И я действительно понимаю её. Она же не просто помогала мне с документами. Мы встречались. Недолго. Но достаточно, чтобы разделить несколько раз постель и даже познакомить сыновей, которые тогда только что пошли в школу. А сейчас им уже по четверть века. Так что не так уж и мало лет минуло.

— Ты мне именно за это и понравился.

— За что?

— За откровенность. Прямолинейную иногда. Чересчур даже, до грубости порой. Зато без лицемерия.

Женщина без имени хранит в памяти, как в шкатулке, все расколотые фрагменты наших куцых встреч. А я — вот нет. Она помнит, какой я. А я вот почти ничего не могу вспомнить. В омуте памяти не то чтобы пустое место… но как будто акварельный холст, оставленный под мелким осенним дождём: краски поблекли, очертания фигур расплылись, превратившись в растушёванные пятна. Почему так?

— Ты бросил меня по телефону.

В её тоне нет ни обвинения, ни горечи — просто констатация факта.

Мне думается, что «бросил» — слишком громкое слово. Не бросал я. В моём понимании, конечно. Просто так получилось.

— Хочешь сказать: «Просто так вышло, извини, подруга»? Так ты уже извинялся. Тогда.

Вообще‑то я ничего не хотел говорить. Но то, что она с такой точностью предугадывает ход моих мыслей, немного пугает.

Вот и кофе готово: моя слойка с черничной начинкой и её чизбургер. Или как он там сейчас обзывается?

— Расскажешь, что тогда произошло?

Я отхлёбываю кофе, надкусываю пирожок, обжигая горячей начинкой язык, и киваю.

— Тебе надо собраться с мыслями?

Она тоже аккуратно надкусывает нечто с сыром.

— Нет. Не надо. Всё просто и можно изложить в двух словах. Я встретил тогда свою вторую и, наверное, последнюю большую любовь.

— И не смог устоять перед соблазном?

— Да тут даже не в соблазне дело. Ведь некоторым за всю жизнь так и не удаётся пережить такого. И кто бы на моём месте отказался?

— Наверное, никто, — неожиданно легко соглашается она.

— То‑то и оно, — зачем‑то уточняю почти назидательно… и ужасно неуместно я. Дурак дураком и уши холодные, как сказала бы моя бабушка.

— И где же она?

— Кто?

— Твоя любовь.

Она наметанным глазом окидывает абсолютно точно неглаженые брюки, заклеенную куртку и ещё более потрёпанные ботинки. Если честно, мне давно плевать, как я выгляжу со стороны.

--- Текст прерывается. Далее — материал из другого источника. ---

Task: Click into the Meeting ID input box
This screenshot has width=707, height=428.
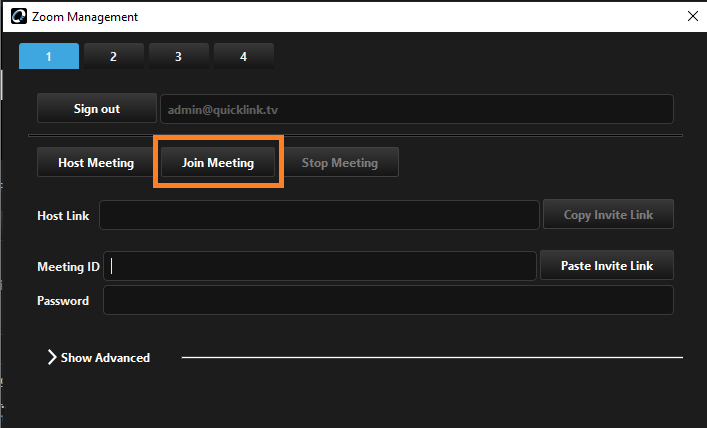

— Прошла, — пожимаю плечами я. От реальной боли и воображаемых скелетов в затопленных отсеках меня надёжно отделяют пара дюжин с разной степенью успеха задраенных переборок — сработанных на совесть собственными руками аварийных щитов.

Я добавляю, делая попытку перевести всё в шутку:

— Прошла, как простуда. Как утренний туман. Как каравелла по волнам.

— Вернуть если б всё? Сделал бы другой выбор?

Её пальцы опасно сжимают хрупкий пластик кофейного стаканчика. Она не принимает моего легковесного тона на веру.

— Нет. Зачем?

— Неужели тебе так дорого давно ушедшее переживание?

Я вздыхаю. Вот теперь действительно приходит пора собраться с мыслями для ответа.

— Не знаю. Да и не в этом суть.

— А в чём?

— В том, что ты меня спрашиваешь о выборе. И иной раз выбор у человека и правда есть. А иной раз он не предусмотрен.

— Как это?

— Да вот так. Судьба. Остаётся только встретить её достойно: лицом к лицу — как подарок, как проклятие, как испытание. Тут уж кому как повезёт.

— У тебя получилось «встретить достойно»?

Под её пытливым взглядом я опускаю глаза.

— Нет.

— Сочувствую, — произносит она с ноткой разочарования.

Женщина без имени ставит точку в разговоре и уходит в ночь, не прощаясь.